Reading passage:
If we take the one-liner filter from the previous example and use it to just output CSV-formatted summary data:
cat ZeroAccessGeoIPs.csv | cut -f1,1 -d\,| sort | uniq -c | sort -n | tr "[:upper:]" "[:lower:]" | while read a b ; do echo "$b, $a" ; done > bots.csv
then we can take the output file and shove it in Google Docs to do more traditional analysis, beginning with the classic bar chart:
In this view, it’s pretty obvious that the United States is an outlier with Japan a distant second. This is interesting in-and-of itself since Japan has 126,475,664 inhabitants and the United States has 313,232,044 (i.e. the U.S. has ~3x more people). If we take a look at Internet users, Japan has 101,228,736 while the U.S. has 245,203,319 (i.e. the U.S. has ~2x more internet users). If we look at GDP, Japan’s was $5.869 trillion while the U.S. cranked out $15.09 trillion (i.e. U.S. is ~3x). Yet, the botnet stats show that Japan has 10,110 bots while the U.S. has 47,880 (i.e. the U.S. has ~5x more bots). So, clearly U.S. citizens are either more targeted, have system characteristics/user-behavior or user-attributes that make them more susceptible to bot infections.
This type of data doesn’t always jump out from an eye-candy visualization.

Prompt 1:
Translate this sentence from the passage on ZeroAccess bot counts by country into Spanish: "This type of data doesn’t always jump out from an eye-candy visualization."
Prompt 2:
According to the passage on ZeroAccess bot counts by country, how many bots does Japan have?
Prompt 3:
Carry on the passage on ZeroAccess bot counts by country, starting after its last sentence.

Dataset records:
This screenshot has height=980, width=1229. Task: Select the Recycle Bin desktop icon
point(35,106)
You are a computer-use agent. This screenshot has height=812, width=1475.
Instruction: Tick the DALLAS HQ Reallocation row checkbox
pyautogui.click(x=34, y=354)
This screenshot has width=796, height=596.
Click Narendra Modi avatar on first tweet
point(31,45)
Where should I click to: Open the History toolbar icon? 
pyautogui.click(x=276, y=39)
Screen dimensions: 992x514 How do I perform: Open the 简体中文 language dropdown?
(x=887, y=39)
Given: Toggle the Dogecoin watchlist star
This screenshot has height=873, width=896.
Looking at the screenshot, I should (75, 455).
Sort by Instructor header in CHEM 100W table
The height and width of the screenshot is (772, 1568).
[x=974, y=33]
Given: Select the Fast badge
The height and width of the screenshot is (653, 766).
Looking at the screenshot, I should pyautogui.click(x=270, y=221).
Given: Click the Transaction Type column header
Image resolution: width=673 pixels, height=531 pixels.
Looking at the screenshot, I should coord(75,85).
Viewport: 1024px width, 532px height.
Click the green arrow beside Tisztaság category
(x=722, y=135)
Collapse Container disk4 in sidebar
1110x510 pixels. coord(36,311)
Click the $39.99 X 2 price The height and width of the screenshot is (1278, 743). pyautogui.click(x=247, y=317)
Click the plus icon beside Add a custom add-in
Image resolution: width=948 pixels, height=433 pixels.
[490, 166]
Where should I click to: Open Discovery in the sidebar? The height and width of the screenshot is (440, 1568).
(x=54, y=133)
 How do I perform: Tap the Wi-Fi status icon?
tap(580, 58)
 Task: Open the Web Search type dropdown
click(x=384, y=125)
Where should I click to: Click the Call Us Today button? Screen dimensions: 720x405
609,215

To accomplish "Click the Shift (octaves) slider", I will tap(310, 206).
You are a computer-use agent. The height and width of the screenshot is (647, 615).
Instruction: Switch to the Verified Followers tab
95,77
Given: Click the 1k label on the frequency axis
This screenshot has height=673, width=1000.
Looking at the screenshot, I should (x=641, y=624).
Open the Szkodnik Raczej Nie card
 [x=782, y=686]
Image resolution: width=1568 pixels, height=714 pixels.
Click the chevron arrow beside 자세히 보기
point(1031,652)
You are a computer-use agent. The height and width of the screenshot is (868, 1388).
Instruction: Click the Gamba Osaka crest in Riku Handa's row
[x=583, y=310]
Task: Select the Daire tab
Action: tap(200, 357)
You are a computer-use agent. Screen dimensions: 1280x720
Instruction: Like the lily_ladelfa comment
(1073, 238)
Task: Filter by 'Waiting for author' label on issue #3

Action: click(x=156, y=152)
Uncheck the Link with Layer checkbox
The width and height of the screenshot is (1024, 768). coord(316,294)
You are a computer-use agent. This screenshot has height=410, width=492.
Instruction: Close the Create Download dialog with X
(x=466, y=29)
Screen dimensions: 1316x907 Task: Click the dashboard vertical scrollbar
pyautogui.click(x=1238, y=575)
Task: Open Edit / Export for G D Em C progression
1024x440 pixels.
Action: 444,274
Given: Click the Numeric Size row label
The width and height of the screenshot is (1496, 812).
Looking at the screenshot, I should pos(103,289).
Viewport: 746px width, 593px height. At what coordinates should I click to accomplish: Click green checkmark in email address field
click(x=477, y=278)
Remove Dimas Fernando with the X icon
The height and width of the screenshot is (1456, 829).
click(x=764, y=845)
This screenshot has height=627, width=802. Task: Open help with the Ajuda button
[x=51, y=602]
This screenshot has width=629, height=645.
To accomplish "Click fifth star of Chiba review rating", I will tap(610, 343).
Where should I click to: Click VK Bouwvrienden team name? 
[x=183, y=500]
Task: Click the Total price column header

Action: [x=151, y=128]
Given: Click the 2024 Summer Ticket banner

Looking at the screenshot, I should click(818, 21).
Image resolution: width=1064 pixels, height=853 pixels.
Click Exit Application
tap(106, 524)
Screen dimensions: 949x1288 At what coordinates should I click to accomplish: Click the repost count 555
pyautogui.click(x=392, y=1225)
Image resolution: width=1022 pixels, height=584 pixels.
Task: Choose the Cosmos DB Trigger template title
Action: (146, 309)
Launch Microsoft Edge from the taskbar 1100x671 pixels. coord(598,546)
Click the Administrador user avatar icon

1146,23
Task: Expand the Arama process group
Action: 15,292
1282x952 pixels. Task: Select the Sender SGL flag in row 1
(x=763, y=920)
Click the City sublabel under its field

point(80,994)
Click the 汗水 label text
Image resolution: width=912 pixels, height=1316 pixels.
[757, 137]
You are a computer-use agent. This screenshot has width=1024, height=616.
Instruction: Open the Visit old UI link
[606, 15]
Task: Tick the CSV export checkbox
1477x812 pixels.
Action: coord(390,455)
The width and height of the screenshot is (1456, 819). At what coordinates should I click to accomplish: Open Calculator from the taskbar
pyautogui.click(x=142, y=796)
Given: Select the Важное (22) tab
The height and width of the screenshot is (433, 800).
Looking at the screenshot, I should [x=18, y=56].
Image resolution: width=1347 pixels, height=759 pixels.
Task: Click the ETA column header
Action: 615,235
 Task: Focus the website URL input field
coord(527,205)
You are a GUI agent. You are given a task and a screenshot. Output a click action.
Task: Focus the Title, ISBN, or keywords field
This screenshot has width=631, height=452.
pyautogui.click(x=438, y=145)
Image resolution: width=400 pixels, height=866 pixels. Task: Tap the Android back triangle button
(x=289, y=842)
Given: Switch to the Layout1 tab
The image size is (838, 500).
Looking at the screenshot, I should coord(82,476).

Answer section 1:
Este tipo de datos no siempre salta a la vista en una visualización vistosa.

Answer section 2:
Japan has 10,110 bots.

Answer section 3:
If we filter out the U.S. outlier, there’s a more gradual progression between the other countries:
We now have some great starting points – using simple/freely available tools – to ask more questions, which is one of the fundamental goals of data analysis.
Taking this one step further before my next post, if we use some R code to convert longitude & latitude to U.S. state names (yes, there’s a US-centric bias to some of my tools :-), we can see – with a traditional bar chart – which ones were more impacted than others:
Click for larger version
We can use the state names to make a choropleth, but I’ll leave that as an exercise to the reader, or may do a sample with that in Python in an upcoming post.
The data used for these charts are all available in Google Docs.